EU-Gipfel - Euro-Stabilitätspakt lässt breite Interpretation zu

Brüssel (APA) - Beim bevorstehenden EU-Gipfel in Brüssel könnte es eine Debatte über die Lockerung des Euro-Stabilitätspakets geben. Italien...

Brüssel (APA) - Beim bevorstehenden EU-Gipfel in Brüssel könnte es eine Debatte über die Lockerung des Euro-Stabilitätspakets geben. Italiens Regierungschef Matteo Renzi hat im Zusammenhang mit der Ernennung des EVP-Kandidaten Jean-Claude Juncker eine weniger rigide Anwendung der Defizitspielregeln gefordert. Er wird dabei unterstützt von den europäischen Sozialdemokraten und von Ländern wie Frankreich.

Der EU-Stabilitätspakt bietet zahlreiche Gestaltungsmöglichkeiten. „Der Spielraum fängt schon bei der Defizitberechnung an“, sagt Matthias Kullas, Fachbereichsleiter für Wirtschafts- und Stabilitätspolitik beim Centrum für Europäische Politik in Freiburg. So heißt es im Vertrag über die Arbeitsweise der Europäischen Union, die Kommission habe im Defizitverfahren zu berücksichtigen, ob das öffentliche Defizit die öffentlichen Ausgaben für Investitionen übertrifft. Allerdings ist nicht genau definiert, was alles unter Investitionen fällt. In der Verordnung des Stabilitätspaktes wiederum heißt es, dass konjunkturelle Entwicklungen, Rentenreformen und ungünstige Auswirkungen bei korrektiven Maßnahmen zu berücksichtigen sind.
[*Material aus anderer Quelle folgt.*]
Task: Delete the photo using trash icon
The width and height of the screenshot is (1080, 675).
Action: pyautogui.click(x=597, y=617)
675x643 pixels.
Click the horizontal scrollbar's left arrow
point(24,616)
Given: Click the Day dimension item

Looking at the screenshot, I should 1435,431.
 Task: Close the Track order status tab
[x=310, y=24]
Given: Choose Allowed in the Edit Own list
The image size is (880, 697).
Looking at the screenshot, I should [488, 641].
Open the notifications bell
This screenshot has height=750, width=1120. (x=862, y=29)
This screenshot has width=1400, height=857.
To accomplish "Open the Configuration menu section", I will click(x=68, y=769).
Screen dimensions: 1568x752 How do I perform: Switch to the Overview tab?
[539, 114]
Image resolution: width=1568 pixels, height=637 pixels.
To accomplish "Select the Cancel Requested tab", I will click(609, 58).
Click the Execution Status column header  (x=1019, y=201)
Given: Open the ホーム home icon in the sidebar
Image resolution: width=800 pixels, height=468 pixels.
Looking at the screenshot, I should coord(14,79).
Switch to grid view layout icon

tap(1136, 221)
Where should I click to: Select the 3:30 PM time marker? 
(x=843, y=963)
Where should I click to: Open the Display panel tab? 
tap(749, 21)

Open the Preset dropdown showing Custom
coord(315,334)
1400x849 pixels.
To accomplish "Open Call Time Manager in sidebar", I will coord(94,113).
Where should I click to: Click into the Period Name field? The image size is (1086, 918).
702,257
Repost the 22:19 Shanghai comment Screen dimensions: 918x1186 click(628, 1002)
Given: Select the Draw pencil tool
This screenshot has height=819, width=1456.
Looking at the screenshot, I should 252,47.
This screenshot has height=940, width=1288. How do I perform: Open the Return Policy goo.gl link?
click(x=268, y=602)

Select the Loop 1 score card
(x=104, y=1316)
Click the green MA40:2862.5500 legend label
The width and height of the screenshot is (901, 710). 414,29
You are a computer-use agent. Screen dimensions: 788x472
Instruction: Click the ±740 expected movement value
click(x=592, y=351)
„Erste Zweifel, ob die Kommission das rigide auslegt, gab es, als Frankreich mehr Zeit zum Defizitabbau bekommen hat“, sagt Kullas. Dabei habe die EU-Behörde im Vorjahr nämlich das strukturelle, um Konjunktureffekte bereinigte und nicht das normale Defizit als maßgeblich betrachtet. Bereits die Berechnung des strukturellen Defizits verschaffe einen Spielraum, sagte der Experte. „Es gibt sehr viele Möglichkeiten. Die Idee ist vernünftig. Es macht keinen Sinn, starre Vorgaben zu haben.“ Staatliche Verschuldung könne in bestimmten Fällen sinnvoll sein, zum Beispiel bei Naturkatastrophen oder in Hinblick auf die langfristige Rendite, sagte Kullas. Das Problem sei, dass dann aber auch andere EU-Länder Ausnahmen für sich wollten.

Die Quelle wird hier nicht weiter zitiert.